Dulce Base -- Leo Sprinkle: The Hypnotist and the Confabulation Problem
Dulce Base -- Leo Sprinkle: The Hypnotist and the Confabulation Problem
Biography
| Field | Detail |
|---|---|
| Full name | Ronald Leo Sprinkle |
| Academic position | Professor of Counseling Psychology; University of Wyoming, Laramie; tenured |
| UFO research specialty | "UFO contact" reports; regression hypnosis with claimed abductees; founder of Rocky Mountain Conference on UFO Investigation at the University of Wyoming |
| Reputation in 1980 | One of the most academically credentialed investigators applying hypnosis to UFO contact cases; recommended by APRO director James Lorenzen to Bennewitz specifically because of his academic standing |
| Role in Dulce mythology | Conducted the May 11-12, 1980 hypnotic regression sessions with Myrna Hansen that generated the core imagery of the Dulce Base legend: the underground facility, the body parts in vats, the captive humans |
The Hypnosis Sessions: What Happened
The specific circumstances of the Myrna Hansen hypnosis sessions are documented in detail by Greg Bishop in "Project Beta." The conditions were unusual even by the non-standard practices of UFO regression hypnosis:
- Sessions conducted in Bennewitz's Lincoln Town Car
- Car parked in Bennewitz's garage
- Windows of the car covered with thick aluminum foil
- The physical and social environment maximally controlled by Bennewitz and Hansen
- Sprinkle was a visitor in Bennewitz's space, working with a subject who was staying in Bennewitz's home
These conditions created an extremely suggestive environment for hypnotic sessions. Sprinkle, whatever his intentions, was working in a space saturated with Bennewitz's developing alien base theory, with a subject who had an ongoing relationship with that theorist, under physical conditions that isolated the subject from outside reality cues.

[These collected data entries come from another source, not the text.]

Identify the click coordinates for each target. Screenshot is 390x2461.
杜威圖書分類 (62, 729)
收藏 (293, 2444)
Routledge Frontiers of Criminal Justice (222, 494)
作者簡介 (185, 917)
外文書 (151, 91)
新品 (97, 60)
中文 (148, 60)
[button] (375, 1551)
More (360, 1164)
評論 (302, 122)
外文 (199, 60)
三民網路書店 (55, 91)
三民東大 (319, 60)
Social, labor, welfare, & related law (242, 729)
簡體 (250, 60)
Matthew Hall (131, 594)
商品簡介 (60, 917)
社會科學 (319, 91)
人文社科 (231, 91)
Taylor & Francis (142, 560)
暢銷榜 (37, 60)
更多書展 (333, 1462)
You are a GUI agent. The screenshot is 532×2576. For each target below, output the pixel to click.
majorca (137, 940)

The Science of Hypnotic Confabulation
The scientific and legal understanding of hypnotic memory recovery has evolved substantially since 1980. The current scientific consensus:
- Hypnosis reliably increases the confidence subjects have in their memories, regardless of whether those memories are accurate
- Hypnotically "recovered" memories are typically a mixture of genuine memory fragments, imagination, and confabulation (the generation of plausible but false memories that fill gaps)
- The hypnotist's expectations, prior beliefs, and questioning style substantially influence what subjects "remember"

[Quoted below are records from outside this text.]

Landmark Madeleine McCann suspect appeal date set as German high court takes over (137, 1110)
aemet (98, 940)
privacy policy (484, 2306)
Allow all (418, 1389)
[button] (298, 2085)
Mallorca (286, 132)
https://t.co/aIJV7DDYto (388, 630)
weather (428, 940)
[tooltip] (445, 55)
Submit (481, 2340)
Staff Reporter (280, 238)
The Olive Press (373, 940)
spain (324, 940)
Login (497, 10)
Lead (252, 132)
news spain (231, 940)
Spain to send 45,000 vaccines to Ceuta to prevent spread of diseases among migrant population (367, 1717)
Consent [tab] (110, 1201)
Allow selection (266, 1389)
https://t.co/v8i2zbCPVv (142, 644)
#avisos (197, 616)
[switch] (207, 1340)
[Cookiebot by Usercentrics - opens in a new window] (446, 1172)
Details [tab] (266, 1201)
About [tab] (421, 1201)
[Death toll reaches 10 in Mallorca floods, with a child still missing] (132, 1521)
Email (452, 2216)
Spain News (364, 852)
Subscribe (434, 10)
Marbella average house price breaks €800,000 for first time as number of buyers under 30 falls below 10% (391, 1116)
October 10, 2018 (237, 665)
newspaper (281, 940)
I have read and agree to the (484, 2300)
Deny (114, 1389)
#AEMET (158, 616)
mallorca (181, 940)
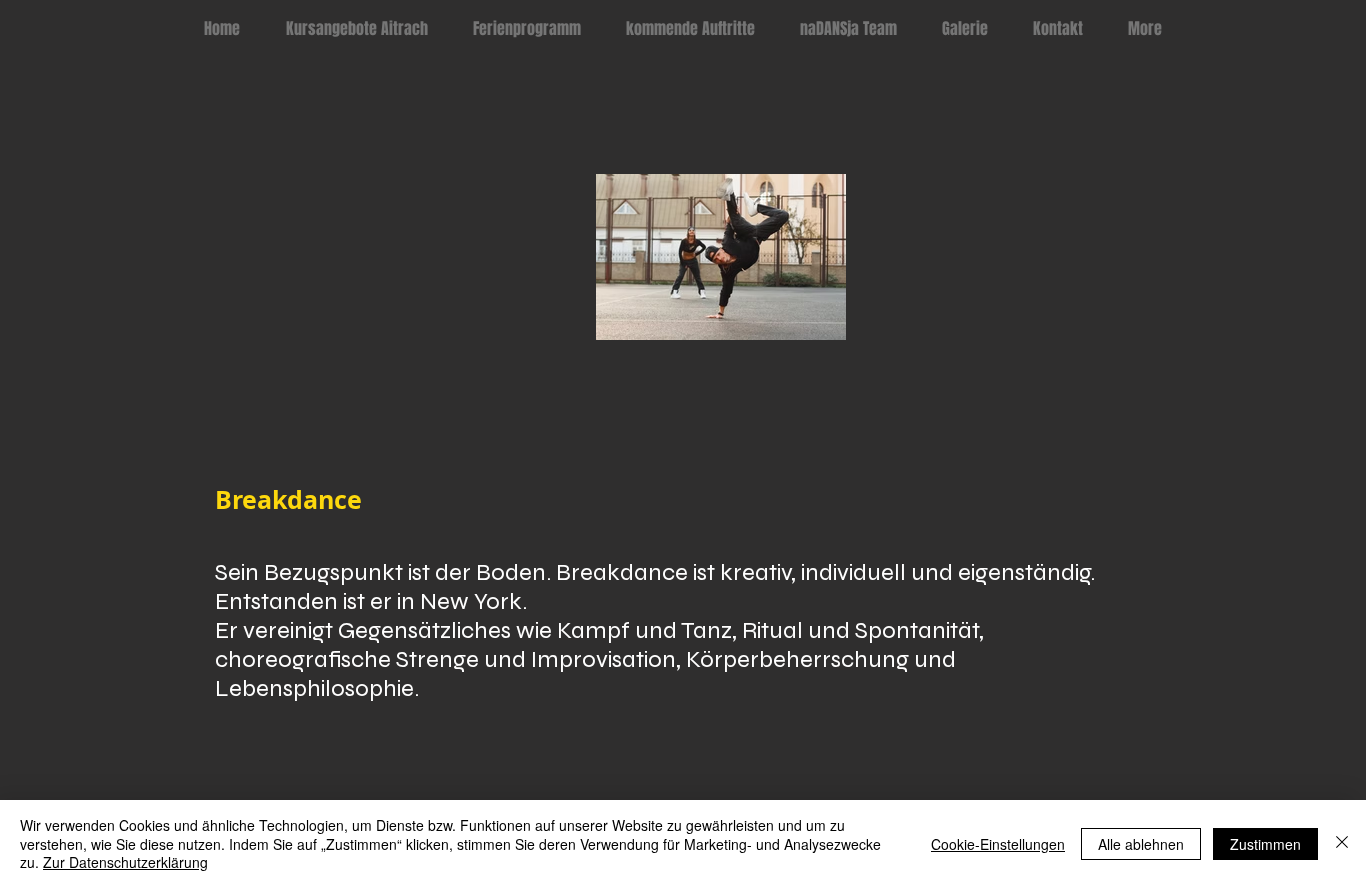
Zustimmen (1265, 844)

- Hypnotically generated accounts consistently reflect the cultural templates available to the subject at the time of the session
- Many U.S. states and federal courts do not permit testimony based on hypnotically refreshed memory, specifically because of confabulation risks
Under these criteria, the Myrna Hansen sessions were conducted in conditions maximally likely to produce confabulation consistent with Bennewitz's developing theory:
- The hypnotist (Sprinkle) was predisposed toward ET contact explanations
- The subject (Hansen) was living in the home of a person who was developing an elaborate alien base theory
- The cultural environment (1980) was already saturated with abduction narratives
- The physical isolation (car with foil-covered windows) maximized suggestibility
What the Sessions Actually Demonstrate
The Hansen sessions are reliable evidence about one thing: the imagery generated under hypnosis in this specific social and physical environment, by this specific subject, with this specific hypnotist. They are not reliable evidence about what Hansen actually experienced before May 1980.
The underground facility, the body parts in vats, the implanted device -- these elements are entirely consistent with the confabulated imagery that hypnosis research predicts in exactly these conditions. They became the foundation of the Dulce Base mythology not because they represent real locations but because they represent vivid confabulated imagery that entered the mythology at its founding moment.